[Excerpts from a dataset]

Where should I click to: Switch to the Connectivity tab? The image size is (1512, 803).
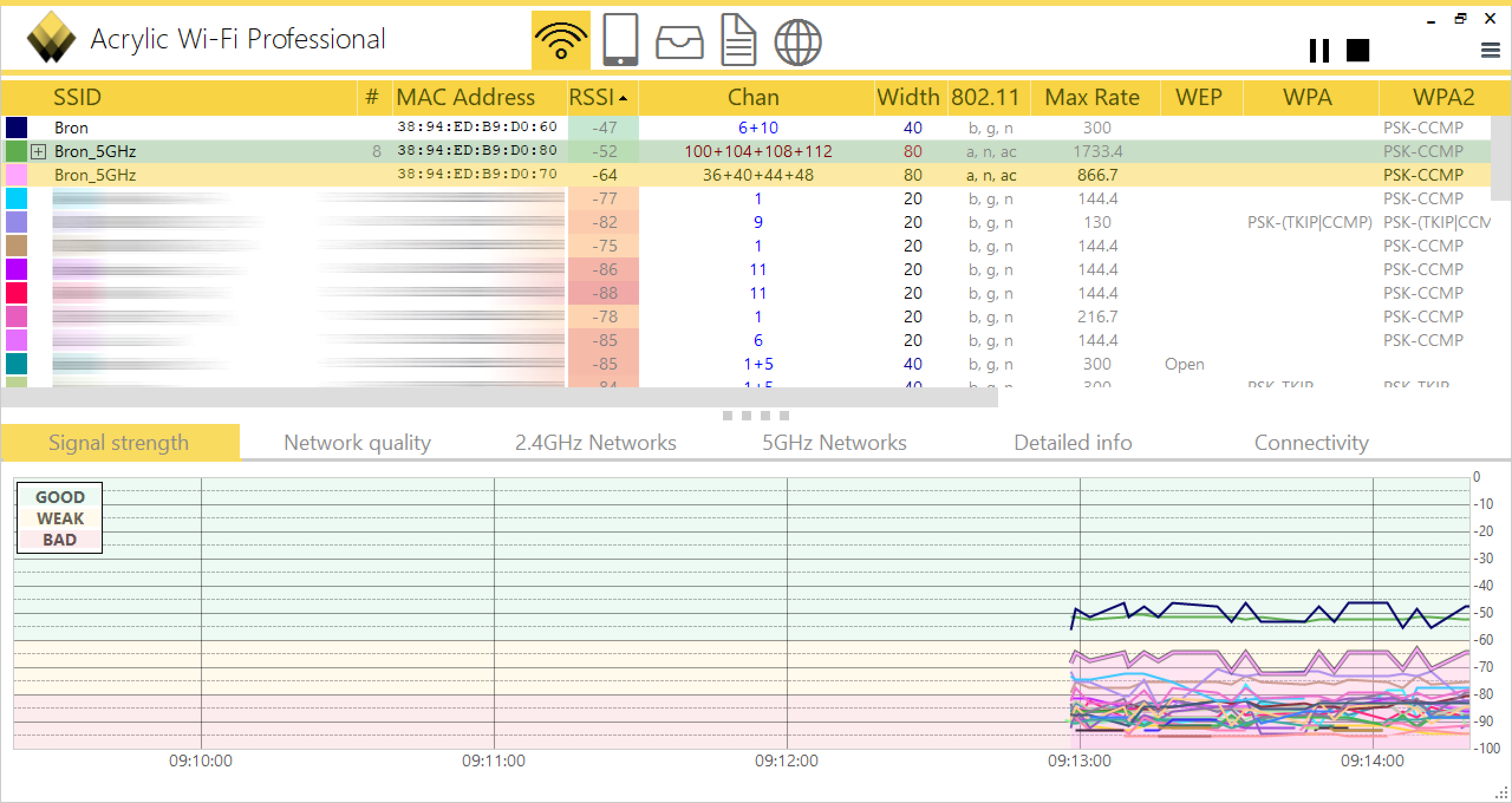point(1311,443)
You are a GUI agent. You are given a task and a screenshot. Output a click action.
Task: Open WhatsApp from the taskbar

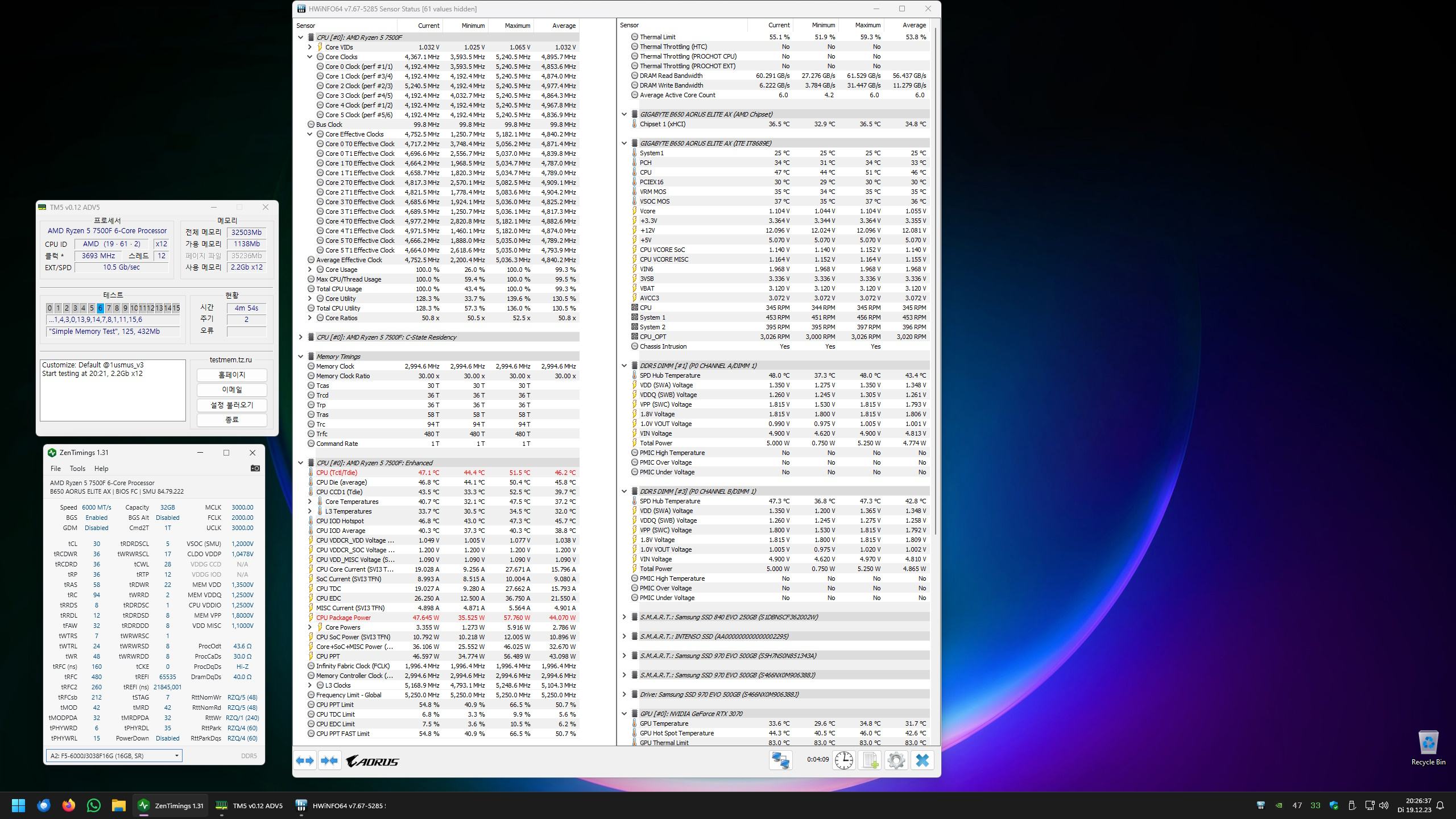pyautogui.click(x=94, y=805)
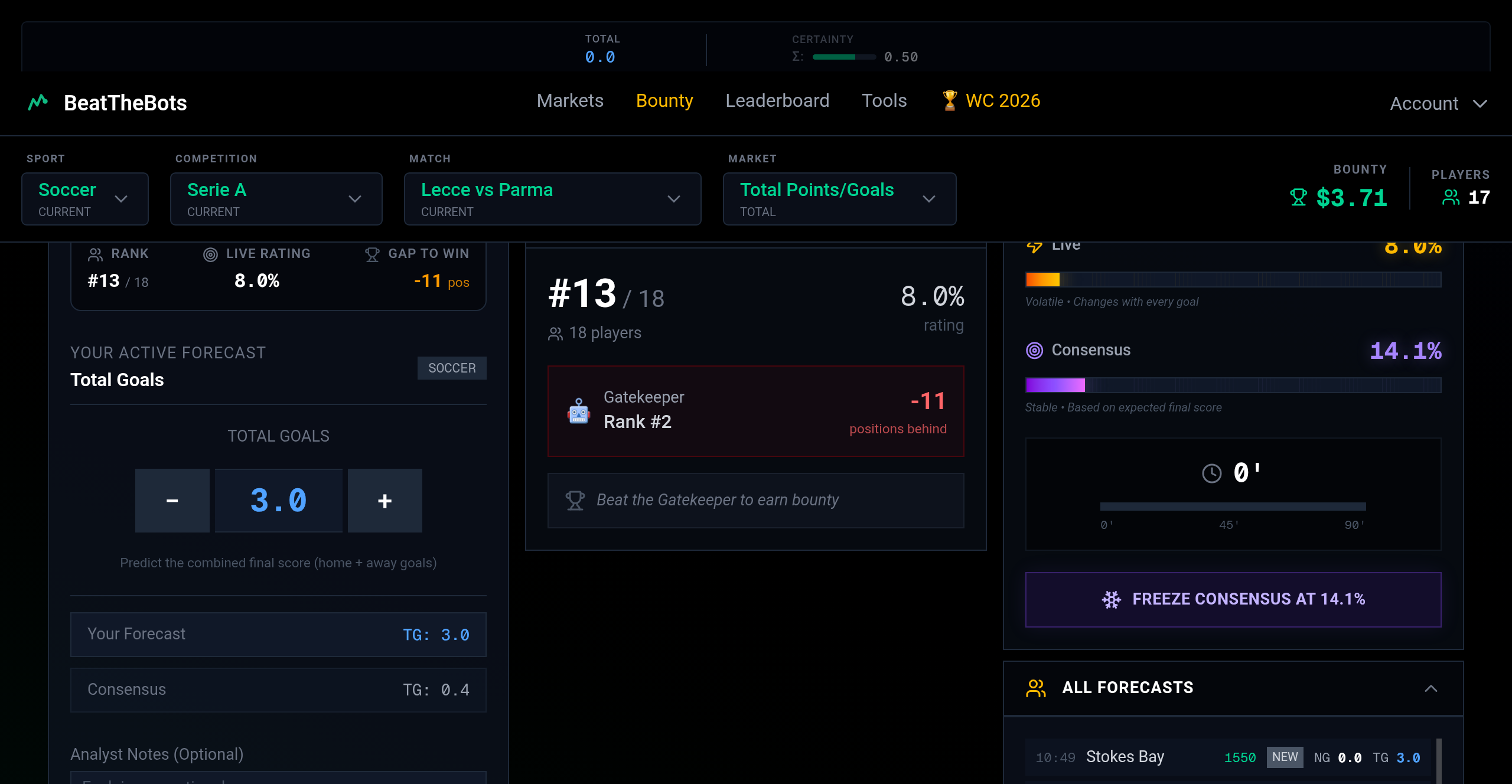Click Freeze Consensus at 14.1%

[x=1232, y=599]
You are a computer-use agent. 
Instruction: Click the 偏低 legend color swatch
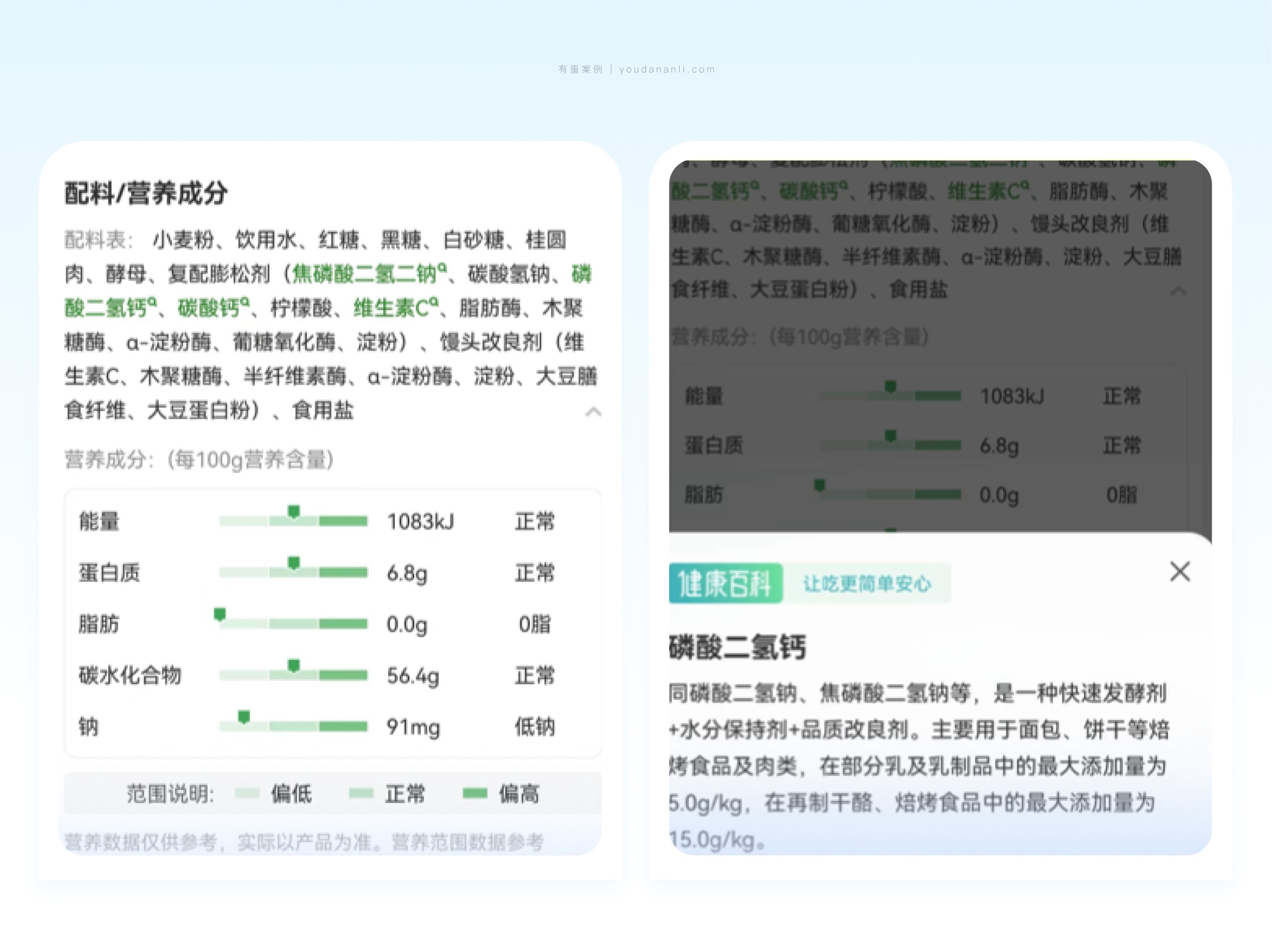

_How to complete this task_
Repeat the preceding records precisely, and leave every picture out of the copy.

_Response to this exercise_
Where should I click to: Switch to the Connectivity tab? The image size is (1512, 803).
point(1311,443)
You are a GUI agent. You are given a task and a screenshot. Output a click action.
Task: Open WhatsApp from the taskbar

pyautogui.click(x=94, y=805)
Click Freeze Consensus at 14.1%

[x=1232, y=599]
You are a computer-use agent. 
Instruction: Click the 偏低 legend color swatch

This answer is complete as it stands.